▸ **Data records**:
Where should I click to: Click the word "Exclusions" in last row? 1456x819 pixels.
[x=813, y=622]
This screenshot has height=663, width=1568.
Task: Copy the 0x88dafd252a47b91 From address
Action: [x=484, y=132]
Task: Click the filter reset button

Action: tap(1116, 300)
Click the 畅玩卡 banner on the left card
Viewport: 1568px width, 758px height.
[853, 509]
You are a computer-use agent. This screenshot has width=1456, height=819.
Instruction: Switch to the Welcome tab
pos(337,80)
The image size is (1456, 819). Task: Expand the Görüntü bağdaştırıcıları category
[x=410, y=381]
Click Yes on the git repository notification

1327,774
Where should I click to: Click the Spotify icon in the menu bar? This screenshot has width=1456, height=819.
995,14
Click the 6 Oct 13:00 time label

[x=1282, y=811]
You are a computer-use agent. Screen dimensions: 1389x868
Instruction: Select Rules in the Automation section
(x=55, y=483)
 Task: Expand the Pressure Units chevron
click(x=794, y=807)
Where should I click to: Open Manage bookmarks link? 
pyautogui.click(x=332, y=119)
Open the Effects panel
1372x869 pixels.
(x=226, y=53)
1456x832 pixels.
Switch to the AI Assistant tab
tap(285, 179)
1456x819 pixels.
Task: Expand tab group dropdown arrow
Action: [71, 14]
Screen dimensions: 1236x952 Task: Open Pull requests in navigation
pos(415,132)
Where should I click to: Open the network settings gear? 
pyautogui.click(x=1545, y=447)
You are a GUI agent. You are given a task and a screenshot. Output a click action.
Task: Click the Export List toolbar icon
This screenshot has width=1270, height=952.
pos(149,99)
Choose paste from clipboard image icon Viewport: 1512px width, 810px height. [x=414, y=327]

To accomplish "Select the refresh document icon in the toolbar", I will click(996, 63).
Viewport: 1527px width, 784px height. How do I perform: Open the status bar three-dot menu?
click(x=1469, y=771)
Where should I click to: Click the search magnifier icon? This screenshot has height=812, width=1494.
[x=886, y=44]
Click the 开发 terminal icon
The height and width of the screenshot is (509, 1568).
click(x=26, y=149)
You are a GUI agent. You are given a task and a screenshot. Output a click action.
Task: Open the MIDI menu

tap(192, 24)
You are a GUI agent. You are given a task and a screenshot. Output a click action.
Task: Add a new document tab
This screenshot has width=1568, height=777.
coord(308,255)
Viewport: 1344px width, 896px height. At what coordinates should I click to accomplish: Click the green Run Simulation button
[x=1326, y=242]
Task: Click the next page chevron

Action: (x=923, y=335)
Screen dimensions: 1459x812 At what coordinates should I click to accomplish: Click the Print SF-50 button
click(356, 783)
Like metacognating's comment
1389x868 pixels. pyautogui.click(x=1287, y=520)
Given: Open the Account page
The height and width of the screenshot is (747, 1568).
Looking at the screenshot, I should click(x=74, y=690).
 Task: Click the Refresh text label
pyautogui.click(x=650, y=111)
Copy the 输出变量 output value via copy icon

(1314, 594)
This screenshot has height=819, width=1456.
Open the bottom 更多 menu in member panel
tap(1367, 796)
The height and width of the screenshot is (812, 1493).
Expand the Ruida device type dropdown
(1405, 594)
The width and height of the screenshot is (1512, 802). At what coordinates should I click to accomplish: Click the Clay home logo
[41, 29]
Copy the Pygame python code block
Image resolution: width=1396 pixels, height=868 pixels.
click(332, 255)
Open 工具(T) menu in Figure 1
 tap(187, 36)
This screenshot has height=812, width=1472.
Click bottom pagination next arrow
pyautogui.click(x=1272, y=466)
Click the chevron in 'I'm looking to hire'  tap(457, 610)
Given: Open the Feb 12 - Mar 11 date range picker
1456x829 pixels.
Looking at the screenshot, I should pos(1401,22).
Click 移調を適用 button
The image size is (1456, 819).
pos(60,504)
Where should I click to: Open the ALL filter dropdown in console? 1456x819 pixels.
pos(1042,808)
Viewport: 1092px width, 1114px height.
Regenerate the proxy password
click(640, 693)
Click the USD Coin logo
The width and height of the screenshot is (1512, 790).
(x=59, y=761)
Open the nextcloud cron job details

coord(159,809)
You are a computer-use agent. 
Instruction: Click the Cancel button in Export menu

▸ **Work item**: A faithful, word-for-word copy of the data is the expected answer.

▸ **Answer section**:
Where should I click to: Click the word "Exclusions" in last row? 1456x819 pixels.
[x=813, y=622]
This screenshot has height=663, width=1568.
Task: Copy the 0x88dafd252a47b91 From address
Action: [x=484, y=132]
Task: Click the filter reset button

Action: tap(1116, 300)
Click the 畅玩卡 banner on the left card
Viewport: 1568px width, 758px height.
[853, 509]
You are a computer-use agent. This screenshot has width=1456, height=819.
Instruction: Switch to the Welcome tab
pos(337,80)
The image size is (1456, 819). Task: Expand the Görüntü bağdaştırıcıları category
[x=410, y=381]
Click Yes on the git repository notification

1327,774
Where should I click to: Click the Spotify icon in the menu bar? This screenshot has width=1456, height=819.
995,14
Click the 6 Oct 13:00 time label

[x=1282, y=811]
You are a computer-use agent. Screen dimensions: 1389x868
Instruction: Select Rules in the Automation section
(x=55, y=483)
 Task: Expand the Pressure Units chevron
click(x=794, y=807)
Where should I click to: Open Manage bookmarks link? 
pyautogui.click(x=332, y=119)
Open the Effects panel
1372x869 pixels.
(x=226, y=53)
1456x832 pixels.
Switch to the AI Assistant tab
tap(285, 179)
1456x819 pixels.
Task: Expand tab group dropdown arrow
Action: [71, 14]
Screen dimensions: 1236x952 Task: Open Pull requests in navigation
pos(415,132)
Where should I click to: Open the network settings gear? 
pyautogui.click(x=1545, y=447)
You are a GUI agent. You are given a task and a screenshot. Output a click action.
Task: Click the Export List toolbar icon
This screenshot has width=1270, height=952.
pos(149,99)
Choose paste from clipboard image icon Viewport: 1512px width, 810px height. [x=414, y=327]

To accomplish "Select the refresh document icon in the toolbar", I will click(996, 63).
Viewport: 1527px width, 784px height. How do I perform: Open the status bar three-dot menu?
click(x=1469, y=771)
Where should I click to: Click the search magnifier icon? This screenshot has height=812, width=1494.
[x=886, y=44]
Click the 开发 terminal icon
The height and width of the screenshot is (509, 1568).
click(x=26, y=149)
You are a GUI agent. You are given a task and a screenshot. Output a click action.
Task: Open the MIDI menu

tap(192, 24)
You are a GUI agent. You are given a task and a screenshot. Output a click action.
Task: Add a new document tab
This screenshot has width=1568, height=777.
coord(308,255)
Viewport: 1344px width, 896px height. At what coordinates should I click to accomplish: Click the green Run Simulation button
[x=1326, y=242]
Task: Click the next page chevron

Action: (x=923, y=335)
Screen dimensions: 1459x812 At what coordinates should I click to accomplish: Click the Print SF-50 button
click(356, 783)
Like metacognating's comment
1389x868 pixels. pyautogui.click(x=1287, y=520)
Given: Open the Account page
The height and width of the screenshot is (747, 1568).
Looking at the screenshot, I should click(x=74, y=690).
 Task: Click the Refresh text label
pyautogui.click(x=650, y=111)
Copy the 输出变量 output value via copy icon

(1314, 594)
This screenshot has height=819, width=1456.
Open the bottom 更多 menu in member panel
tap(1367, 796)
The height and width of the screenshot is (812, 1493).
Expand the Ruida device type dropdown
(1405, 594)
The width and height of the screenshot is (1512, 802). At what coordinates should I click to accomplish: Click the Clay home logo
[41, 29]
Copy the Pygame python code block
Image resolution: width=1396 pixels, height=868 pixels.
click(332, 255)
Open 工具(T) menu in Figure 1
 tap(187, 36)
This screenshot has height=812, width=1472.
Click bottom pagination next arrow
pyautogui.click(x=1272, y=466)
Click the chevron in 'I'm looking to hire'  tap(457, 610)
Given: Open the Feb 12 - Mar 11 date range picker
1456x829 pixels.
Looking at the screenshot, I should pos(1401,22).
Click 移調を適用 button
The image size is (1456, 819).
pos(60,504)
Where should I click to: Open the ALL filter dropdown in console? 1456x819 pixels.
pos(1042,808)
Viewport: 1092px width, 1114px height.
Regenerate the proxy password
click(640, 693)
Click the USD Coin logo
The width and height of the screenshot is (1512, 790).
(x=59, y=761)
Open the nextcloud cron job details

coord(159,809)
You are a computer-use agent. 
Instruction: Click the Cancel button in Export menu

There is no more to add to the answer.